An einer Anlage mit einer SPS (CPU 315-2DP 6ES7-2AG10-0AB0) und 3 Touchpanels ( 2 x TP177B und 1 x MP277) ist mir aufgefallen das nicht immer alle Variablen richtig angezeigt bzw. geschaltet werden. 
Letztes Mal war es so das ein Merker welcher von allen Tochpanels geschaltet werden kann nur an 2 Touchpanels gesetzt bzw. rückgesetzt werden konnte.
Bei einem anderen Touchpanel war es so das bei der Aktion "Setze Bit während Taste gedrückt" das Bit zwar gesetzt wurde aber nicht rückgesetzt bei Loslassen des Buttons. Genau der gleiche Butten auf dem 2. Touchpanel funktionierte jedoch einwandfrei.

Gibt es irgendwelche Begrenzungen für Zugriffe auf Variablen von mehreren Stellen (Touchpanels)?

Oder an was könnte es noch liegen?


----------



## Larry Laffer (20 Mai 2011)

... vielleicht liegt es auch an der von dir gewählten Aktion (in diesem Zusammenhang). Versuch doch mal "Setze Bit" beim Drücken und "Rücksetze Bit" beim Loslassen der Taste - auf jedem der Panels ...!

Gruß
Larry


----------



## bernd81 (20 Mai 2011)

Hallo Larry,

bringt nix habe ich auch schon versucht. Hast du sonst noch eine Idee ich bin echt ratlos habe schon alles versucht.


----------



## Larry Laffer (20 Mai 2011)

... da hätte ich jetzt erstmal drauf getippt ...

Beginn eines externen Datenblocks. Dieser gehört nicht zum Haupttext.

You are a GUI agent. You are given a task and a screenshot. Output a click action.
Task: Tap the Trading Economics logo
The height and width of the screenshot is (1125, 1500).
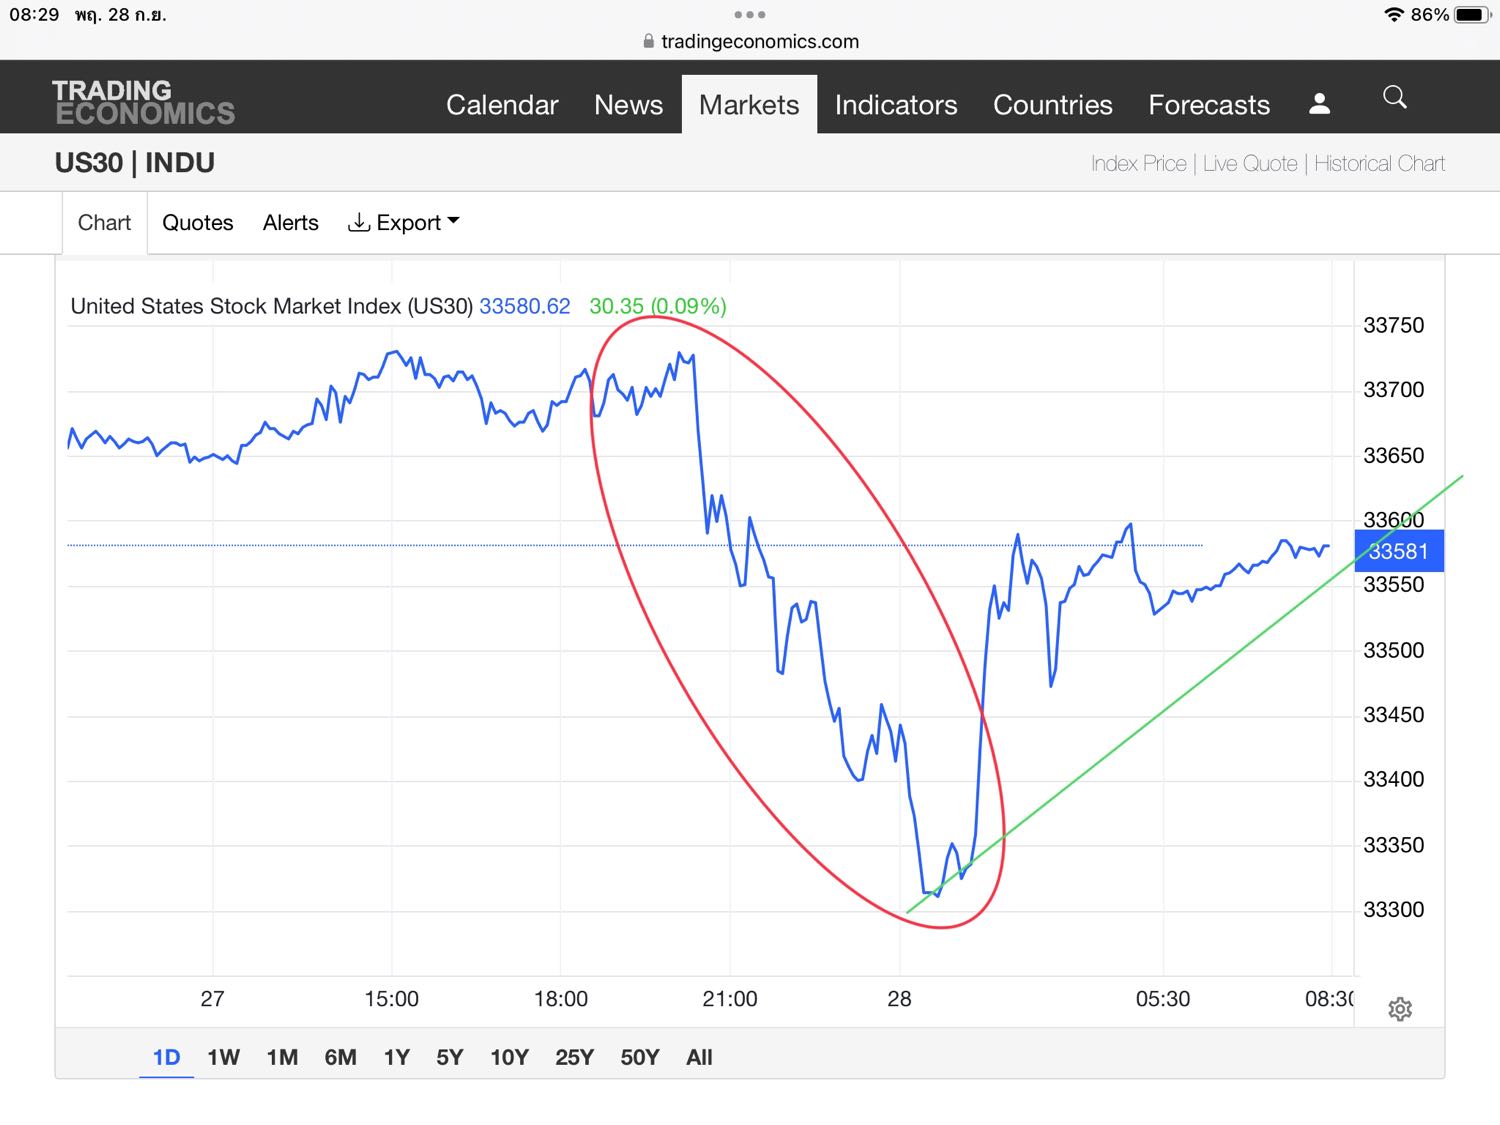[x=144, y=103]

Dann schreib doch mal etwas mehr zu dem Projekt :
- wie viele Variablen werden ausgetauscht ?
- wie ist die Aktualisierungszeit gewählt ?
- welches Netzwerk (MPI, PB , PN) ?

Gruß
Larry


----------



## Ralle (20 Mai 2011)

Auf jeden Fall mal bei dem nicht funktionierenden Gerät die Temp-Dateien löschen und neu generieren. Oft verschwinden dann komische Effekte mit den Buttons.


----------



## bernd81 (20 Mai 2011)

Larry Laffer schrieb:


> ... da hätte ich jetzt erstmal drauf getippt ...
> 
> Dann schreib doch mal etwas mehr zu dem Projekt :
> - wie viele Variablen werden ausgetauscht ?
> ...


 
Also mein Projekt hat folgende Daten:

1. die 2 kleinen Touchpanel TP177 haben jeweils 135 Power Tags und das große TP hat 167 Power Tags
2. die Aktualisierungszeit ist bei allen Variablen auf 1s gestellt (habe auch schon 100ms drin gehabt bringt nix)
3. kommuniziert wird über MPI

Was mir aufgefallen ist es ist nur ein bestimmter Bereich wo am großen Touchpanel nicht funktioniert. Hier ist es das MB60. Merker von anderen Bereichen funktionieren am großen TP.


----------



## bernd81 (20 Mai 2011)

Ralle schrieb:


> Auf jeden Fall mal bei dem nicht funktionierenden Gerät die Temp-Dateien löschen und neu generieren. Oft verschwinden dann komische Effekte mit den Buttons.


 
Habe ich probiert hat nix gebracht aber trotzdem Danke!!


----------



## Larry Laffer (20 Mai 2011)

bernd81 schrieb:


> 2. die Aktualisierungszeit ist bei allen Variablen auf 1s gestellt (habe auch schon 100ms drin gehabt bringt nix).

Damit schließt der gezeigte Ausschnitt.